* Problem
Find every line in the records below that contains "computer", and copy it.

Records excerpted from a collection

━━━━━━━━━━━━━━━━

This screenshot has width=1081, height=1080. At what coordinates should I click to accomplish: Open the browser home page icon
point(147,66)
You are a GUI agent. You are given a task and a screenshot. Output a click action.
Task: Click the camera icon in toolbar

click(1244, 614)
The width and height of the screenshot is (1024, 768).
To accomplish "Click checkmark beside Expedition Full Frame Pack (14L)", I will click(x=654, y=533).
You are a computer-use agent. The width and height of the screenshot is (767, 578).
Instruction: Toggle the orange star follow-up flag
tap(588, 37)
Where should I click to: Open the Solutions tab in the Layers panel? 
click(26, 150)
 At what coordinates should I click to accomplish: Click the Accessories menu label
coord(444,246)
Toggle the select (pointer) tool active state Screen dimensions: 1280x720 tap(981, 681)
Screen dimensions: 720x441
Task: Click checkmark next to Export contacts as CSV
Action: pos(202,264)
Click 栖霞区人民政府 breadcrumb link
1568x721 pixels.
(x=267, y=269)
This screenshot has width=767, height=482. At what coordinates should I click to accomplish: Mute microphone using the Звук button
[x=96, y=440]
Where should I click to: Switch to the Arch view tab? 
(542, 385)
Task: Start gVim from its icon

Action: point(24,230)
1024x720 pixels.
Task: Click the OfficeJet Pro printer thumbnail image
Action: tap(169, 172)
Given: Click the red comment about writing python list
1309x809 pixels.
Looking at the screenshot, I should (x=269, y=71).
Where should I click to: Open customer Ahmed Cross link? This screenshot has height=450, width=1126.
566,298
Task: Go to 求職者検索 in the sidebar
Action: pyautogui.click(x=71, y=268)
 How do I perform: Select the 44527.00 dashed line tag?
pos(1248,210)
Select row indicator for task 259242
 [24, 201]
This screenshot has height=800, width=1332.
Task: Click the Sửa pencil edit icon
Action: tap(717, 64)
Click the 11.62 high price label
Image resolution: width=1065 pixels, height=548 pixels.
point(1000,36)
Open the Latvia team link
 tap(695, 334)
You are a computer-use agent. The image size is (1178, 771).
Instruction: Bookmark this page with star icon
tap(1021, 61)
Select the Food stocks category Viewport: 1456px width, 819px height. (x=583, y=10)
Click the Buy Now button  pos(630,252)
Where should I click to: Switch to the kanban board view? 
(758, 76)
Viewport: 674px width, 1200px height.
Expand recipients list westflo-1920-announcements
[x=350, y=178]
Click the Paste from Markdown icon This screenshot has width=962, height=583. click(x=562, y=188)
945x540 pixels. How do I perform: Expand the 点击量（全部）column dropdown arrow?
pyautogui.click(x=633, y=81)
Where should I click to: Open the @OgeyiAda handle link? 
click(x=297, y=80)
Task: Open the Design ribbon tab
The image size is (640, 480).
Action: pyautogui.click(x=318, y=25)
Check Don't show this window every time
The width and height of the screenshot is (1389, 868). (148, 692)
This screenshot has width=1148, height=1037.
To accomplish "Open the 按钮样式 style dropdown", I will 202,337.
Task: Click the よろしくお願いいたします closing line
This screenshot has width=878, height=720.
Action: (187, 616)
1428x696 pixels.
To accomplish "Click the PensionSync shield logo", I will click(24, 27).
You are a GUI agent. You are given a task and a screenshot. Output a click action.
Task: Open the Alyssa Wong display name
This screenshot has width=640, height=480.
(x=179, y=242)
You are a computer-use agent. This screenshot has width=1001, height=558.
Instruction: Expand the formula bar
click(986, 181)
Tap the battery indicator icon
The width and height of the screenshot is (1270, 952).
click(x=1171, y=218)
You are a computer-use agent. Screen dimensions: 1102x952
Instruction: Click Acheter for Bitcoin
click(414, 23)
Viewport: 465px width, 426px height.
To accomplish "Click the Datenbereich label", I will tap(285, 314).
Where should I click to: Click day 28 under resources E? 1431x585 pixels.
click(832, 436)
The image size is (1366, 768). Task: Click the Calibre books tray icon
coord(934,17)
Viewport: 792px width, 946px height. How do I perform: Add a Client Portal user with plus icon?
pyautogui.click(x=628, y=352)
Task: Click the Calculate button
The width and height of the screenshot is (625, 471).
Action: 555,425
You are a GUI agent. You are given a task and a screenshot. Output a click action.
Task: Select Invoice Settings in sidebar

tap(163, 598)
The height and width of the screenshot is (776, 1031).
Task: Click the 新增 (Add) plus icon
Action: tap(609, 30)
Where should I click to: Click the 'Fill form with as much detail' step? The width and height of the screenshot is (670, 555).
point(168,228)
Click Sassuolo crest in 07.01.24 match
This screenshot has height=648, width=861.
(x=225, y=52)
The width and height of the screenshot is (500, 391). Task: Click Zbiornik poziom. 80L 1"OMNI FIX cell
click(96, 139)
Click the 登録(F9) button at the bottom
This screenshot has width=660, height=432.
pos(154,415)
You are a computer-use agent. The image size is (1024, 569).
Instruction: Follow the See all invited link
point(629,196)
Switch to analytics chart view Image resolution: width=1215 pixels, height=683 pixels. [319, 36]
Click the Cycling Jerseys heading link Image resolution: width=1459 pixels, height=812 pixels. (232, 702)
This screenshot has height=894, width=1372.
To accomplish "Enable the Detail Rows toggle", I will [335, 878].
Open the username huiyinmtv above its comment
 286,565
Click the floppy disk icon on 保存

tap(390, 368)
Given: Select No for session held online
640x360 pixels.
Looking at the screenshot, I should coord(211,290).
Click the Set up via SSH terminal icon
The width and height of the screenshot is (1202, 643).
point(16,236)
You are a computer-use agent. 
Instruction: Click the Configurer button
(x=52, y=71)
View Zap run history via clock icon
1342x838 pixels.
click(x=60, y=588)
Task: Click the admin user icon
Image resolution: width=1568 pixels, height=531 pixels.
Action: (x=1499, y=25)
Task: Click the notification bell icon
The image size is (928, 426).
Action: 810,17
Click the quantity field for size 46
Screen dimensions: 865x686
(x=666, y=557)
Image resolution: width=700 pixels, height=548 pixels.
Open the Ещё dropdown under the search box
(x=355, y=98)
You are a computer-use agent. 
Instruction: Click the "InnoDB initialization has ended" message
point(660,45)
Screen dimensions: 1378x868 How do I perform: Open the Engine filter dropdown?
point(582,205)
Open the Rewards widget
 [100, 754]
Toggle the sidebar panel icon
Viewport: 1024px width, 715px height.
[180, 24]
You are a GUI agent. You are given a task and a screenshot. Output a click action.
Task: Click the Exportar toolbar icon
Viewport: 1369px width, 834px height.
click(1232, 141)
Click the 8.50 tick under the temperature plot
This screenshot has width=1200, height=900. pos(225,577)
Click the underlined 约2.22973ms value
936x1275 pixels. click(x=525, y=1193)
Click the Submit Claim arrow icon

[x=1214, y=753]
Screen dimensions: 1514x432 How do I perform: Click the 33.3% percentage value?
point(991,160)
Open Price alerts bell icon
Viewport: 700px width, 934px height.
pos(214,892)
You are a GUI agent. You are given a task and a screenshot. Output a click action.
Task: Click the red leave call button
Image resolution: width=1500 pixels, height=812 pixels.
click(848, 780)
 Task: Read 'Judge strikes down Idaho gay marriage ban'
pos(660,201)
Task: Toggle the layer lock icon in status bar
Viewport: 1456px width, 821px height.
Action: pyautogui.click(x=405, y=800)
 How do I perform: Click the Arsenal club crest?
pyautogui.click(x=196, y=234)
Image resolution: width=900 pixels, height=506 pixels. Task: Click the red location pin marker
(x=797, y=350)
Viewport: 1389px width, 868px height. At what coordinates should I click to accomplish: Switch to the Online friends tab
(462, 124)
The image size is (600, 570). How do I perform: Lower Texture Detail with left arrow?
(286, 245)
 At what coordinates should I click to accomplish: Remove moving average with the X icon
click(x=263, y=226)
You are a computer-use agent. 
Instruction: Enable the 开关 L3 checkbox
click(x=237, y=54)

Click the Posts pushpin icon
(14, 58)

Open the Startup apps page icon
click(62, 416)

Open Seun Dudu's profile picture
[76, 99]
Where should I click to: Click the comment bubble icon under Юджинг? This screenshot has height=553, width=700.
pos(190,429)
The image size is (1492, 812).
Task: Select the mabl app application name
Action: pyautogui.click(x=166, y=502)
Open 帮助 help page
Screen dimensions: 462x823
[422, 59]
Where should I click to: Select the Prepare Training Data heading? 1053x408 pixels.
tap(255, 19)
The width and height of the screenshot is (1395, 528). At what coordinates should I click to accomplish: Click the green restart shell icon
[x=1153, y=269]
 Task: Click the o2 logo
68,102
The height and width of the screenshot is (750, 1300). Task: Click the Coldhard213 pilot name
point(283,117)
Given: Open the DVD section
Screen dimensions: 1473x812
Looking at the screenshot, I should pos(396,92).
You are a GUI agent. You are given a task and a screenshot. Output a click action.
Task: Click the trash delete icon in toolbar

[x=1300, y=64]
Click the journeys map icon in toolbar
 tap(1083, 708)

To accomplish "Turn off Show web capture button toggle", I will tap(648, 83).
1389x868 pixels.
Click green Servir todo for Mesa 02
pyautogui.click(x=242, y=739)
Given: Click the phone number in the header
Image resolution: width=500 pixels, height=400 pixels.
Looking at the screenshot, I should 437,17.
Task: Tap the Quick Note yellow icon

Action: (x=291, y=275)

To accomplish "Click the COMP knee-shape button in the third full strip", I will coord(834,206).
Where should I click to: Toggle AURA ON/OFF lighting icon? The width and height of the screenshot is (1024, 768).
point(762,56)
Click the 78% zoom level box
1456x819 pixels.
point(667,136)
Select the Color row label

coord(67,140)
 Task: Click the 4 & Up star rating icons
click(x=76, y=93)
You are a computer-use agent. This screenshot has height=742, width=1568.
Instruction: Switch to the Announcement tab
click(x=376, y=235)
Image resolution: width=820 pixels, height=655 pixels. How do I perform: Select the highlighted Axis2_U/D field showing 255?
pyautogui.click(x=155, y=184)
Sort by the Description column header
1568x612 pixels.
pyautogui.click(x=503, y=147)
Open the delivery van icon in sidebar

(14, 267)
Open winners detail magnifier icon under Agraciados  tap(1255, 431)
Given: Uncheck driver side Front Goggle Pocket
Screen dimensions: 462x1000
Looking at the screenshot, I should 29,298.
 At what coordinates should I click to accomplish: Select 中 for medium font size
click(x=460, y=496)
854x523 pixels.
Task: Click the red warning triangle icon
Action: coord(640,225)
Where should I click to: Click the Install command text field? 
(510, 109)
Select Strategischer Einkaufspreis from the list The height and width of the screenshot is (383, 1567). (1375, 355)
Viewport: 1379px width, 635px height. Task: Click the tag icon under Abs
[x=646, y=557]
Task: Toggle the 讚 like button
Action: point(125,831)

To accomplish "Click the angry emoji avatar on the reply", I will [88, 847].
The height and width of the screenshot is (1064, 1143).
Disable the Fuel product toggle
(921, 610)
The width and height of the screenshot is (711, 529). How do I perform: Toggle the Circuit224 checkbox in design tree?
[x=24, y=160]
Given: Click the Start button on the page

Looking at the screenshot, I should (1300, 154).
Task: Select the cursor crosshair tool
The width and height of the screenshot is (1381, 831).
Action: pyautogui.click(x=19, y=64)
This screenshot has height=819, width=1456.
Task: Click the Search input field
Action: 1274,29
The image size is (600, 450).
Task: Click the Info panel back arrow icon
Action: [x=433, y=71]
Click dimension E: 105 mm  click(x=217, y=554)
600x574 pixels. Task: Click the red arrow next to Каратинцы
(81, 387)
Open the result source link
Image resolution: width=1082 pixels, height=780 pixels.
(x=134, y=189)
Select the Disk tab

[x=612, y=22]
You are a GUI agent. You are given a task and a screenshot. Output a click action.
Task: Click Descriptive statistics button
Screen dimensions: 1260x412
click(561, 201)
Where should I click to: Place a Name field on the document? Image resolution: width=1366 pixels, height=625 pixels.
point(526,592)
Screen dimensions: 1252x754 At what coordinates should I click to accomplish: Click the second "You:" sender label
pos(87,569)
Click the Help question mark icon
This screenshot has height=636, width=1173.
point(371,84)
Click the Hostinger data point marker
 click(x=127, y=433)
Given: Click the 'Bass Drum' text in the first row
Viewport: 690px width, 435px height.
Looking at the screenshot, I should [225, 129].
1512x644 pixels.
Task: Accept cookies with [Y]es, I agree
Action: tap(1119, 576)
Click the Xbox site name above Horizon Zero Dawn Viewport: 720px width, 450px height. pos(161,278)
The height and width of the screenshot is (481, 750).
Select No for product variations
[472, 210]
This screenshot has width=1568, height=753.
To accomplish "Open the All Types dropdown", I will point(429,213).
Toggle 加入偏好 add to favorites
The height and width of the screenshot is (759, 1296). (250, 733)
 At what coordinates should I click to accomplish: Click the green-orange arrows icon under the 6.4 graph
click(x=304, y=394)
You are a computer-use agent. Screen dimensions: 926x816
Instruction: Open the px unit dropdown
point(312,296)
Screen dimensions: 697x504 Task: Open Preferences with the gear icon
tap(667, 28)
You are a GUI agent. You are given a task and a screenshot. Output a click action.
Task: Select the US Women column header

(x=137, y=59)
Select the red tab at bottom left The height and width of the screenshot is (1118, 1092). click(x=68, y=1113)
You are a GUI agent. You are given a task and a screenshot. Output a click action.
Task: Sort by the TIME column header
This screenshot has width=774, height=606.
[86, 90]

━━━━━━━━━━━━━━━━

* Solution for this problem
You are a computer-use agent. The width and height of the screenshot is (767, 578).
You are a computer-use agent. The image size is (1178, 771).
You are a computer-use agent. This screenshot has width=1001, height=558.
You are a computer-use agent. Screen dimensions: 1102x952
You are a computer-use agent. The image size is (1024, 569).
You are a computer-use agent. 
You are a computer-use agent. 
You are a computer-use agent. 
You are a computer-use agent. This screenshot has height=742, width=1568.
You are a computer-use agent. Screen dimensions: 926x816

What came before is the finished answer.